* **TÂCHES À RÉALISER**:
1. Recopiez la partie du texte à analyser qui commence par les mots contenant « Par lettre recommandée » et se termine par « délai d'un mois. », en renommant « juge commissaire » en « juge-commissaire ».
2. D'après le texte à analyser, quel montant total la Société générale a-t-elle déclaré pour ses deux créances, s'il vous plaît ?

Par lettre recommandée avec accusé de réception du 12 avril 2018, la Société générale a déclaré deux créances pour un montant total de 346 765,66 euros, au titre d'un prêt 340 000 euros consenti à la société Pharmacie [O] le 30 juin 2014 et au titre d'un solde débiteur d'un compte courant.
Les créances ont été contestées (frais et intérêts) et par deux ordonnances du 5 juin 2019, le juge commissaire a sursis à statuer, constaté que les contestations ne relevaient pas de sa compétence et invité la société Pharmacie [O] a saisir le tribunal de commerce de Lille métropole dans le délai d'un mois.
Le 3 juillet 2019 la société Pharmacie [O] a assigné la Société générale devant le tribunal de commerce de Lille métropole statuant en référé pour solliciter la désignation d'un expert sur le fondement de l'article 145 du code de procédure civile afin d'analyser les taux d'intérêts du contrat de prêt et du découvert autorisé, la conformité du TEG aux dispositions du code de la consommation et de déterminer le montant des intérêts éventuellement abusivement payés. Le 3 octobre 2019 la société Pharmacie [O] a assigné en intervention forcée la SELAS MJS Partners, représenté par Me [H], ès qualités de commissaire à l'exécution du plan, désigné en cette qualité par jugement du 26 juin 2019 arrêtant un plan de redressement.

* **MATÉRIEL FOURNI**:
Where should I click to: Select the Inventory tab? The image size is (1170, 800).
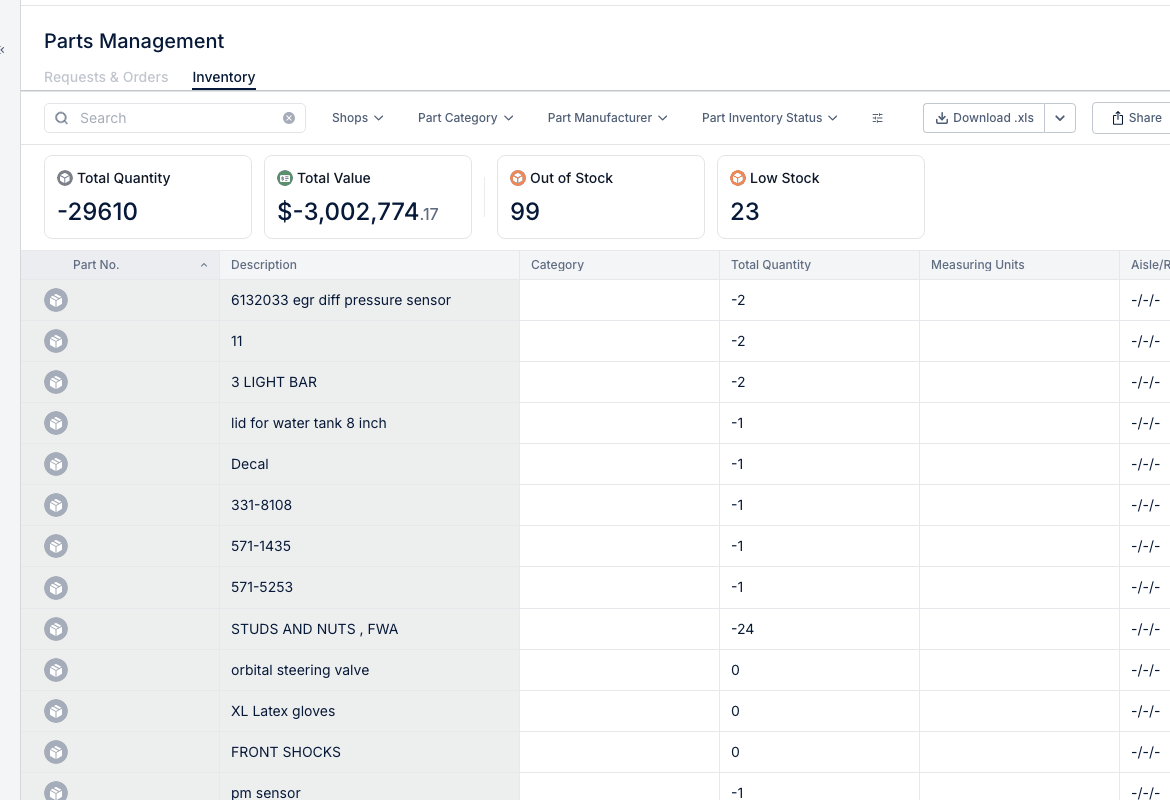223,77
* * *
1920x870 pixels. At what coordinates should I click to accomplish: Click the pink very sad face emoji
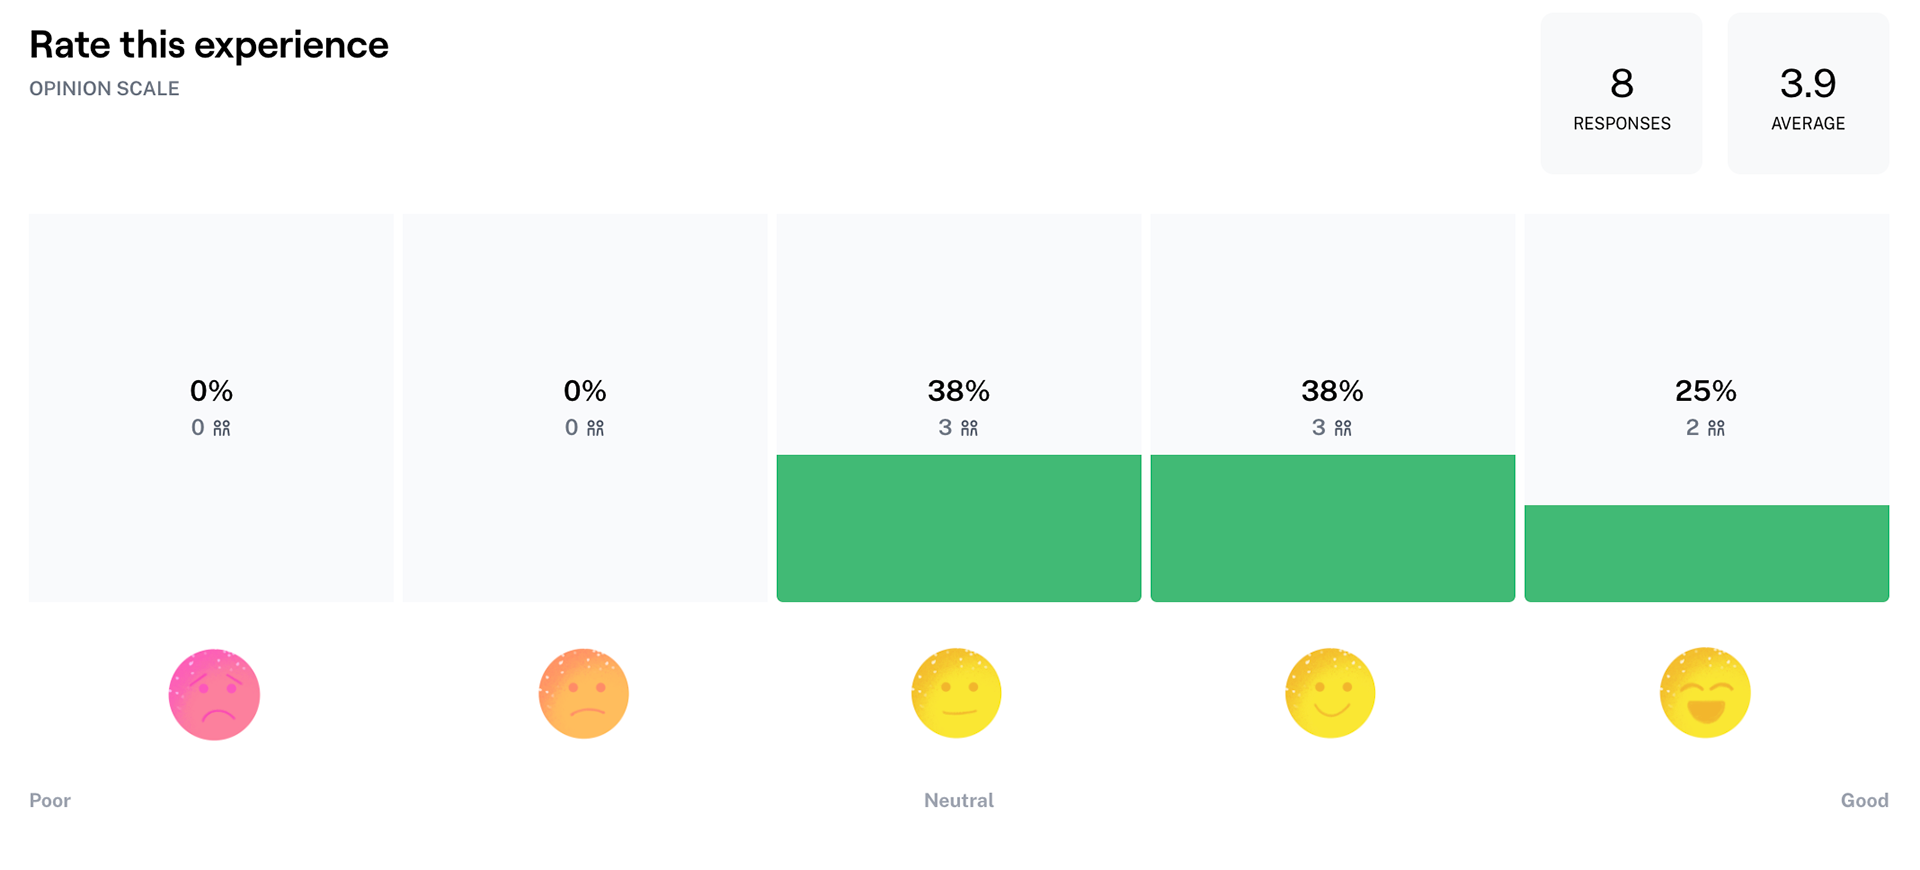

* **RÉSULTATS PAR TÂCHE**:
1.
Par lettre recommandée avec accusé de réception du 12 avril 2018, la Société générale a déclaré deux créances pour un montant total de 346 765,66 euros, au titre d'un prêt 340 000 euros consenti à la société Pharmacie [O] le 30 juin 2014 et au titre d'un solde débiteur d'un compte courant.
Les créances ont été contestées (frais et intérêts) et par deux ordonnances du 5 juin 2019, le juge-commissaire a sursis à statuer, constaté que les contestations ne relevaient pas de sa compétence et invité la société Pharmacie [O] a saisir le tribunal de commerce de Lille métropole dans le délai d'un mois.

2. 346 765,66 euros.